- _Blok danych_:
__________________________________________________
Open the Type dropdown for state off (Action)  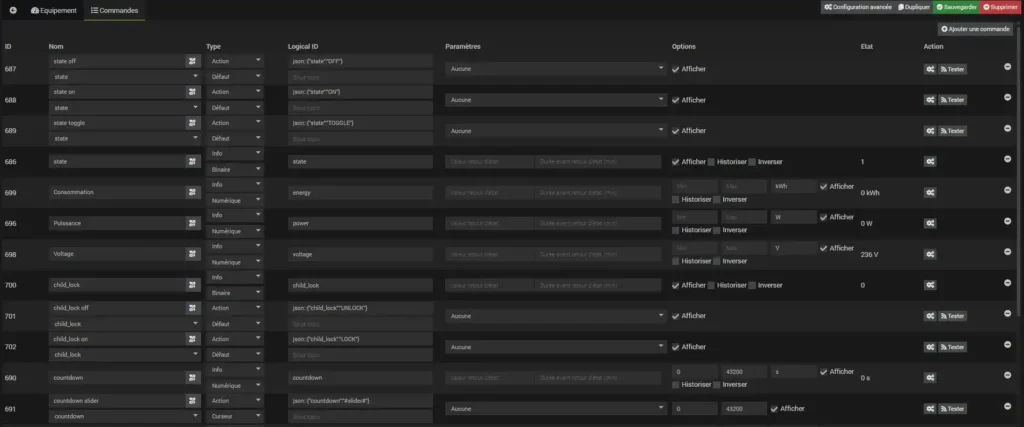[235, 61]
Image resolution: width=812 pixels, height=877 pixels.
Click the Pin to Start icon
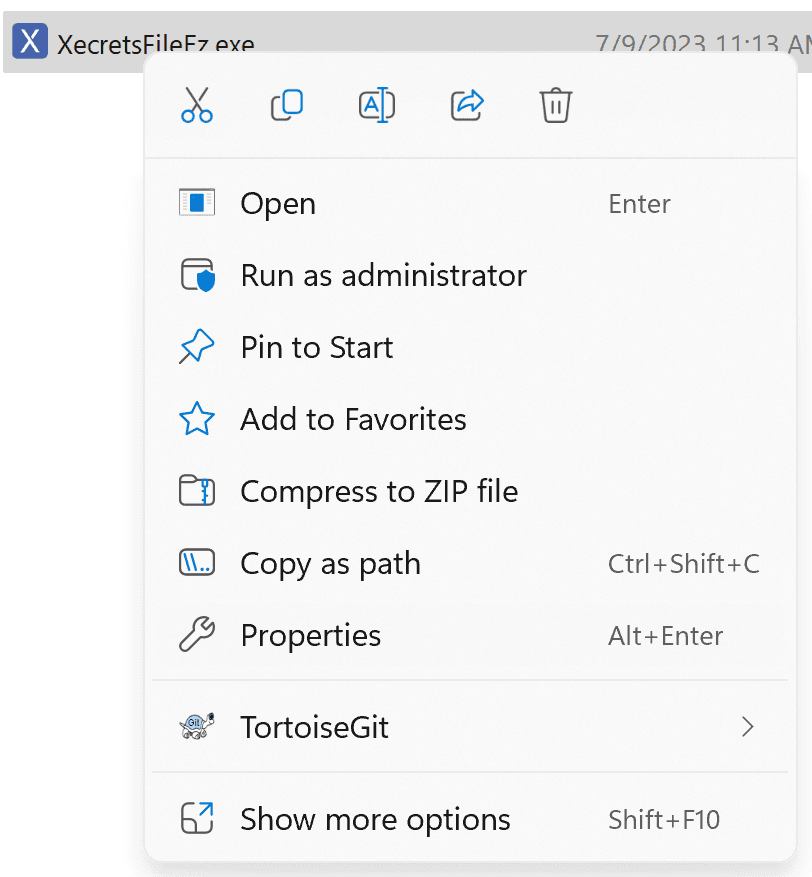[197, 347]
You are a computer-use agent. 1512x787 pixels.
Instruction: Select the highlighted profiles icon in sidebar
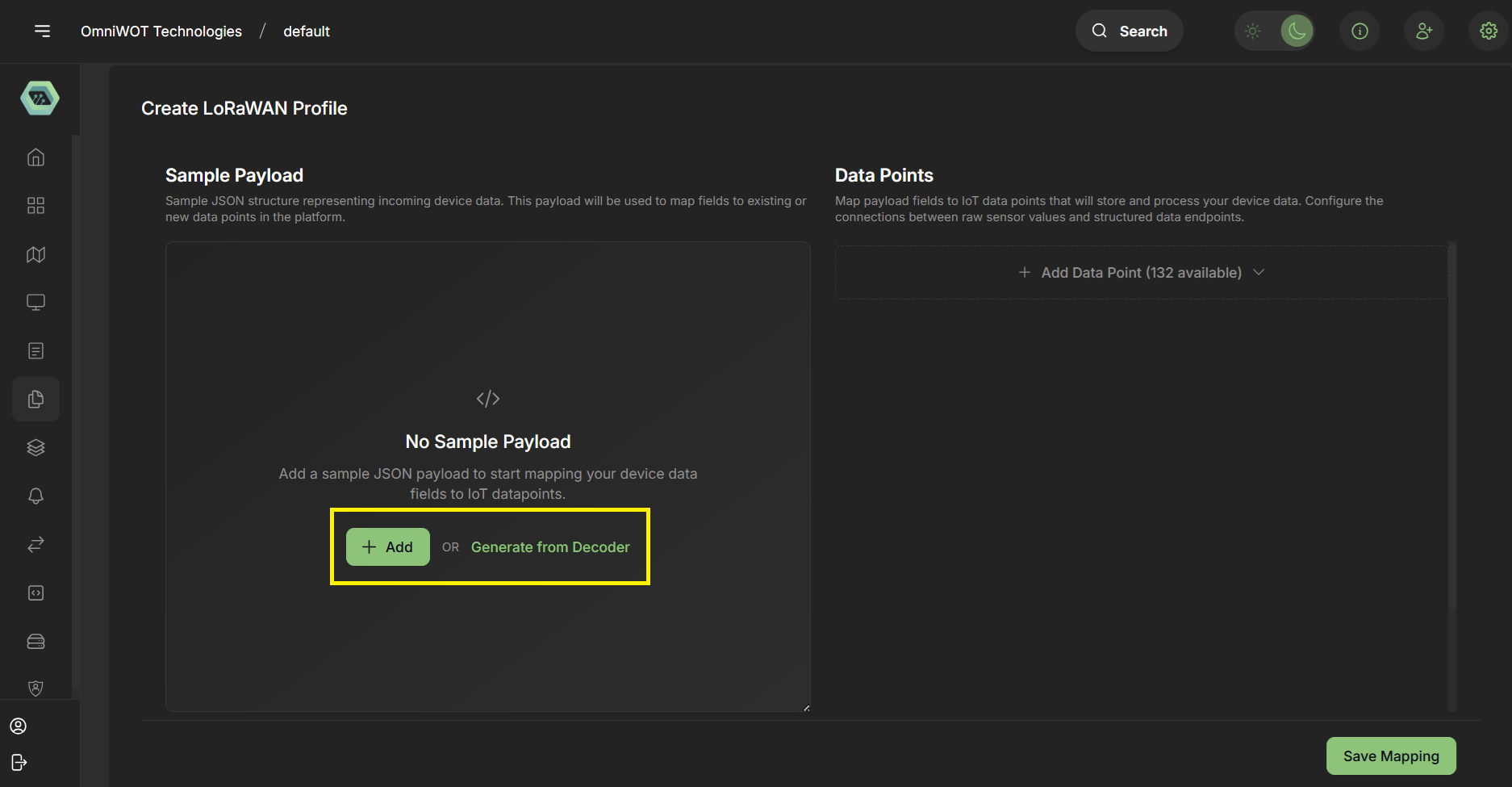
__________________________________________________
- _Treść zadania_: Zwróć bez żadnych zmian wszystkie wiersze od tego, który zawiera „You are a computer-use”, aż do ostatniego wiersza, łącznie z oboma krańcami. Pomiń w odpowiedzi obrazy.

- _Rozwiązane zadanie_:
You are a computer-use agent. 1512x787 pixels.
Instruction: Select the highlighted profiles icon in sidebar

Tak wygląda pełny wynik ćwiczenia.